Could you specify which version of Elasticsearch you're using?

Regarding your question;

  1. Is this sort of latency (over 500ms) reasonable for getting only ~25mb of documents in a query?

This depends on a number of factors. But the general idea is you're asking Elasticsearch to do (even if indirectly) is read and serialize data from disk & network, which can be slow.

https://stackoverflow.com/a/50936852 is a pretty good breakdown of when/how the Fetch phase comes into play and some possibilities of how you can avoid/mitigate it.

Tune for search speed | Elasticsearch Guide [8.11] | Elastic is a more generic doc on general things to improve performance.

  1. Is there any cache that could be utilized to speed up the response? Looking at node stats, the request and query caches are practically empty and filesystem has loads of extra space.

Yes, there are a few layers of caching that can be leveraged (some in your control, some not so in your control).

Elasticsearch caching deep dive: Boosting query speed one cache at a time | Elastic Blog is a pretty comprehensive dive into the various layers of caching that Elasticsearch leverages. (It is a somewhat old post, but still fairly accurate from what I can find).

Tune for search speed | Elasticsearch Guide [8.11] | Elastic also covers a bit more about caching.

Thanks @BenB196,

I'm on version 7.10.2. It does make sense to me how a lot of data is being fetched for the matchAllQuery, but I'm stuck on why two indices with nearly identical contents and node/shard distributions can give such different results.
I looked into the caching, and neither the shard level request cache or query cache seem applicable to my use case.

  • Query cache- it specifies that shards must have at least 10k docs in order to be cached
  • Request cache - MatchAllQuery is never cached per the caching policy

This is most likely because it is multiple segments, depending on the type of disks you're using, you could be getting hit by random I/O performance, I believe a single segment, might be more generally a sequential I/O.

I'd also recommend testing on a newer version of Elastic, there have been significant changes since 7.10.2, and I believe that some of these changes have touched the fetch phase performance.

That makes sense. Is there any way to effectively keep the number of search segments at 1 for an index that is read/write? The merge policy settings allow segments_per_tier to be a minimum of 2.

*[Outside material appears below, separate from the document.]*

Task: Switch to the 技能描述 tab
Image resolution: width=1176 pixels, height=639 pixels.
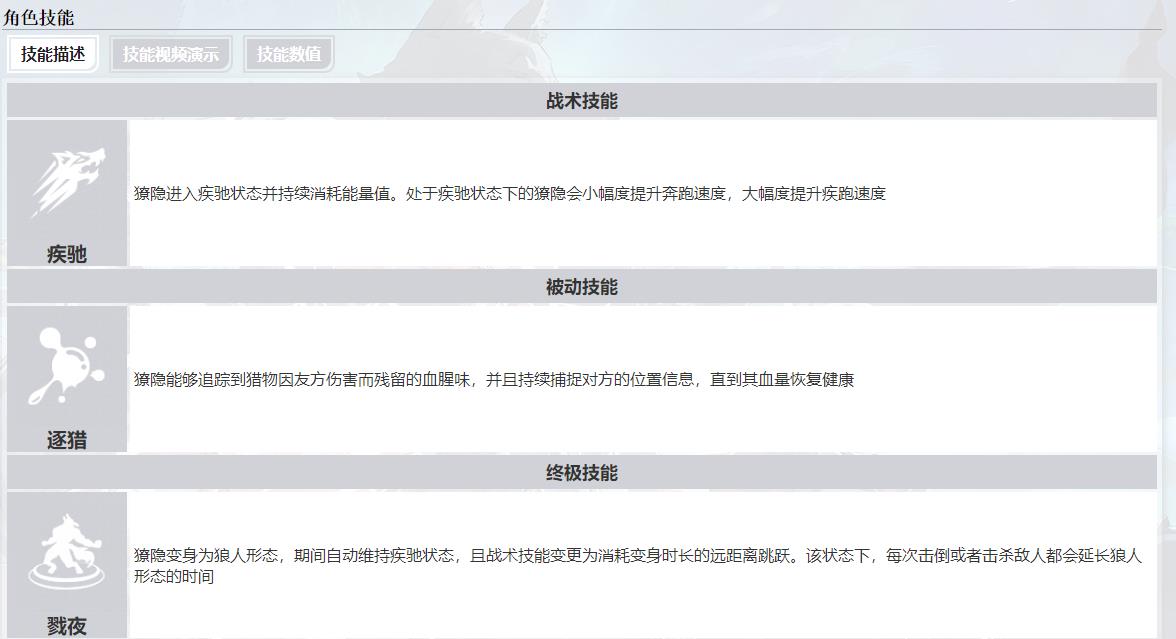Action: (x=53, y=54)
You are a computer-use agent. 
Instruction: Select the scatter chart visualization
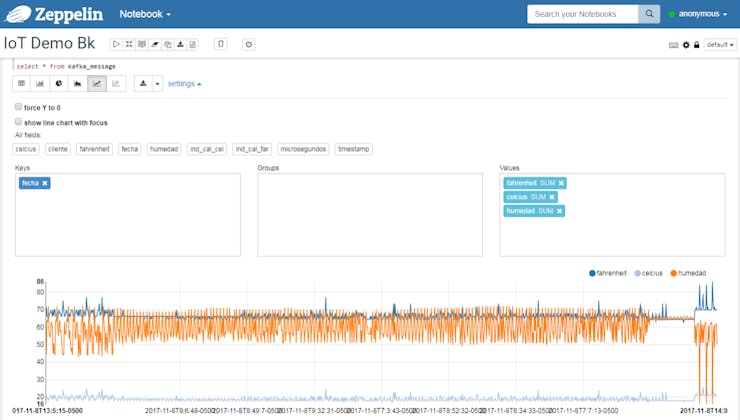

None that I'm aware of, in fact this is somewhat discouraged for actively written to indices/shards here.

You have a few options:

  1. 25MB isn't too much data, so regularly force merging on an active index, while not idle probably wouldn't hurt anything.
  2. Look at your underlying storage layer to see if it can be improved.
  3. Look at what you're doing (the query) and see if you can achieve similar results in a better way. Some of the links I provided show some methods which may/may not work depending on your needs.

This topic was automatically closed 28 days after the last reply. New replies are no longer allowed.